===== Records shown =====

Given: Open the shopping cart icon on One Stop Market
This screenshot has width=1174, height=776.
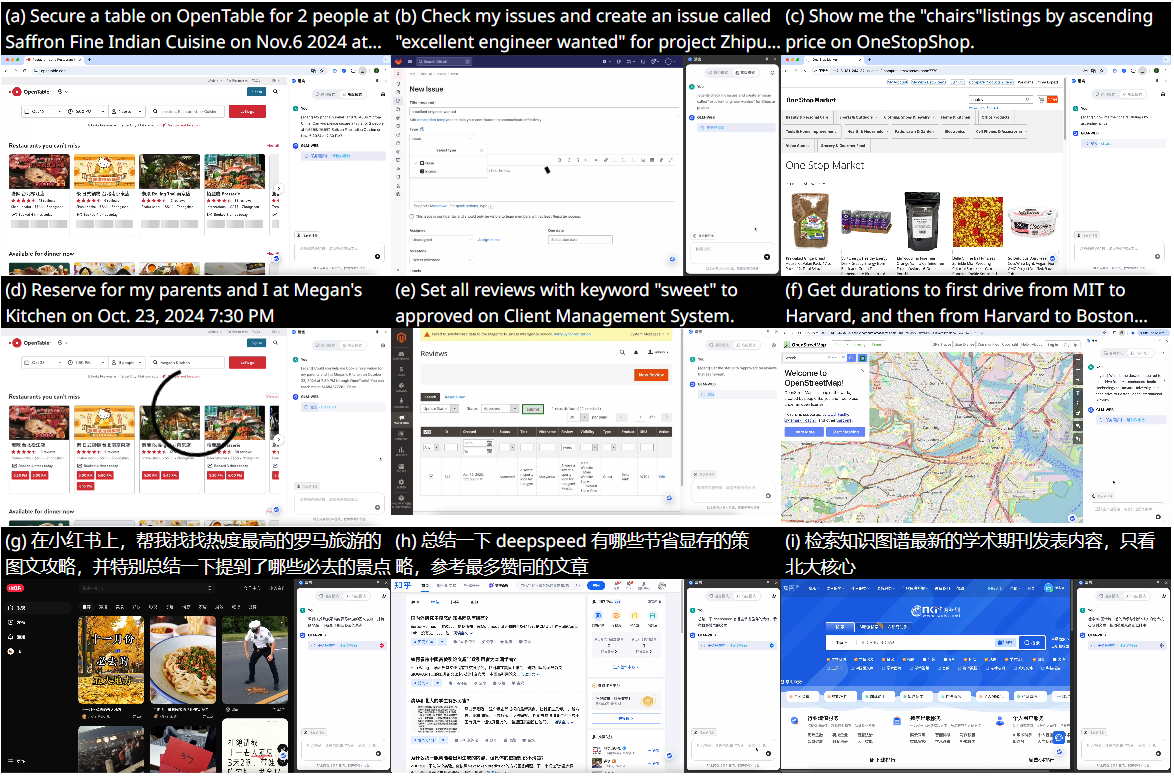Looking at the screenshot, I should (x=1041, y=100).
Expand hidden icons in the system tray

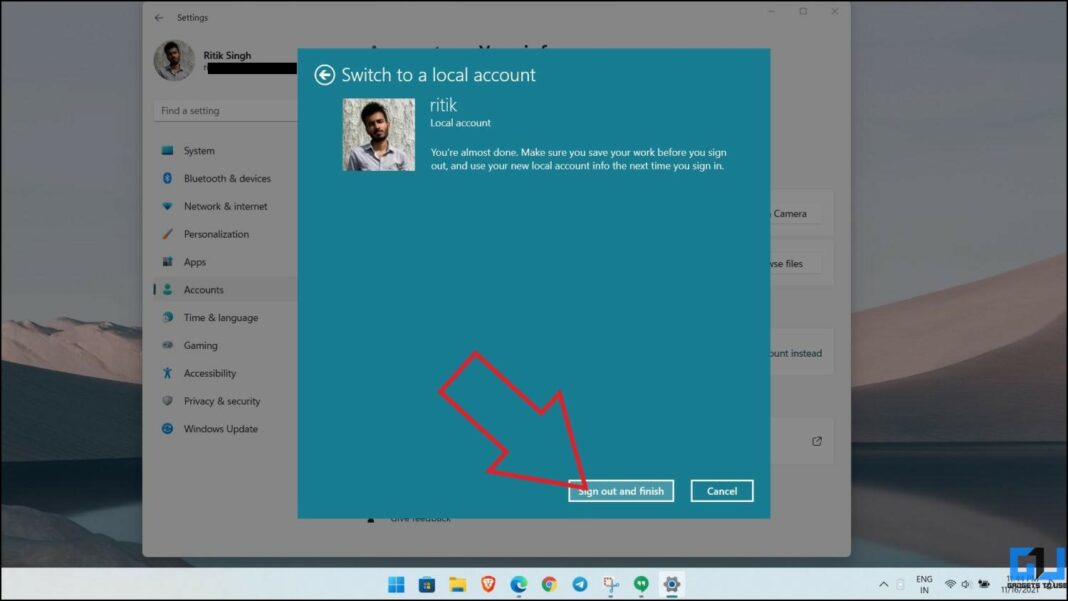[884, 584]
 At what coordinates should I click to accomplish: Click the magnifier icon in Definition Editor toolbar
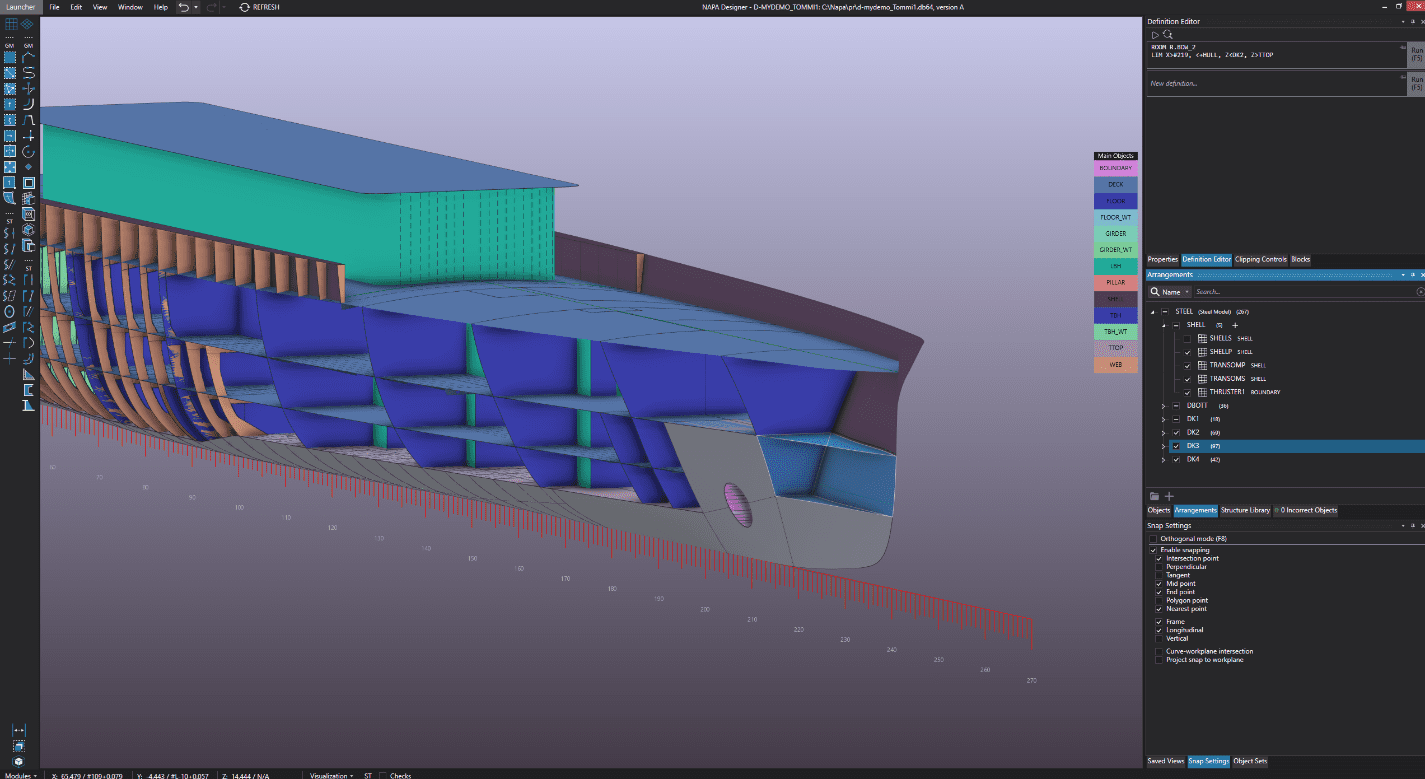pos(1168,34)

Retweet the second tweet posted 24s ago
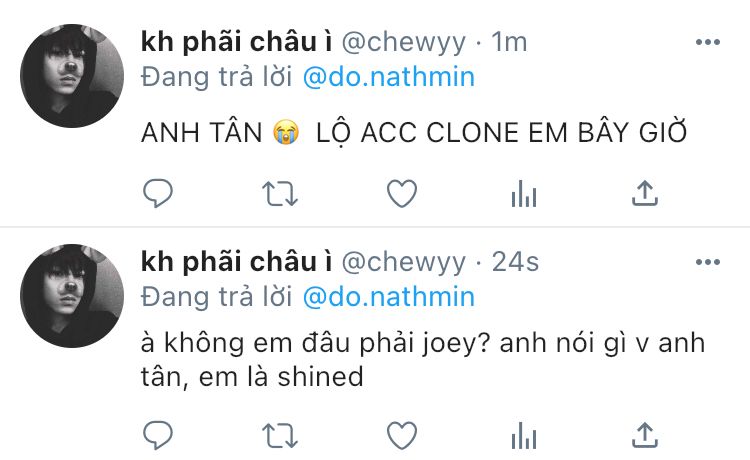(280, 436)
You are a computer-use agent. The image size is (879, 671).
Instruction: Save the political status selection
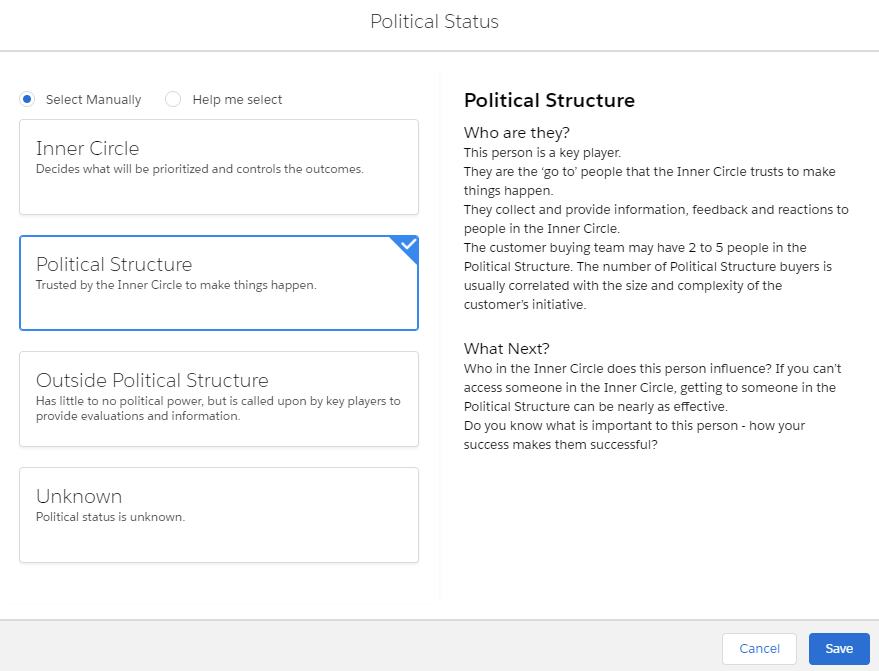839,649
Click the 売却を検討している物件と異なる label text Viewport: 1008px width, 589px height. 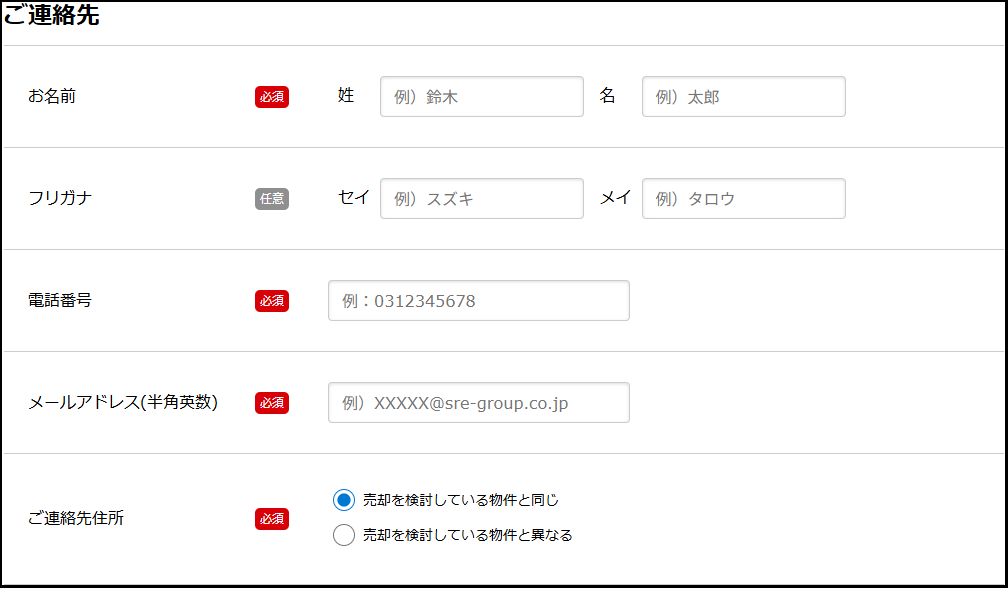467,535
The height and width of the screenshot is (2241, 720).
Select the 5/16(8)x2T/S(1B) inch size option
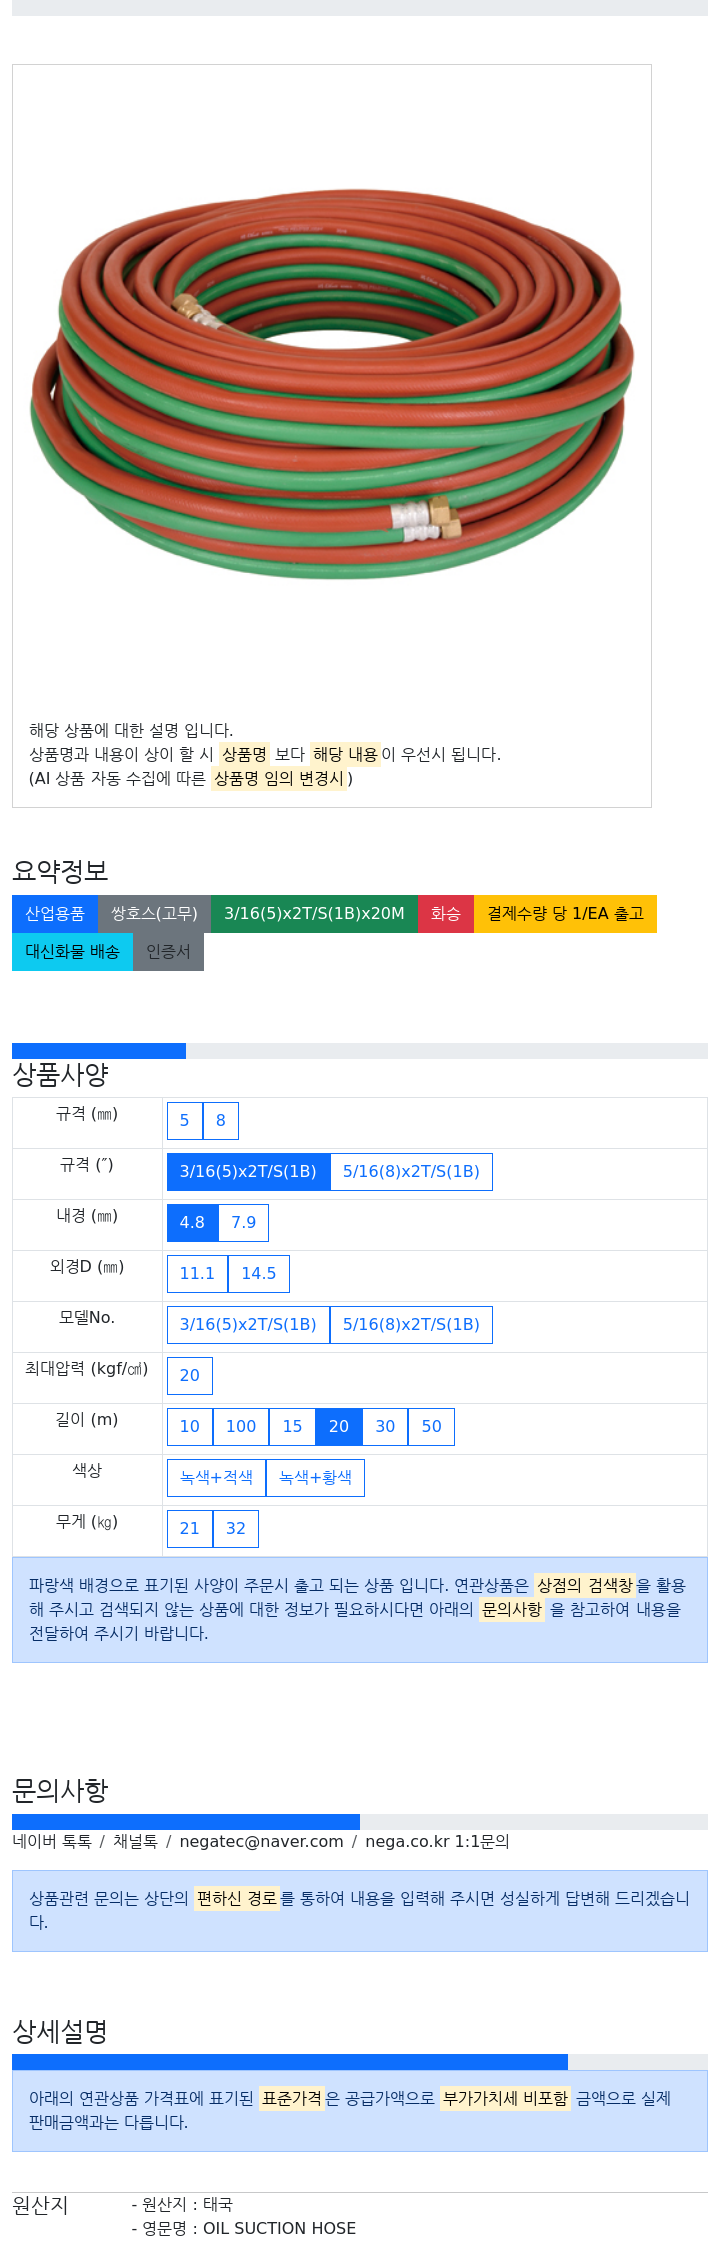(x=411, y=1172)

=====

Say again, exactly, only those lines of the records that run from the start through the line with "You are a computer-use". Pictures are to be skipped.

Given: Open the shopping cart icon on One Stop Market
This screenshot has width=1174, height=776.
Looking at the screenshot, I should (x=1041, y=100).
Expand hidden icons in the system tray

[884, 584]
 At what coordinates should I click to accomplish: Click the magnifier icon in Definition Editor toolbar
pos(1168,34)

Retweet the second tweet posted 24s ago
(280, 436)
You are a computer-use agent. The image size is (879, 671).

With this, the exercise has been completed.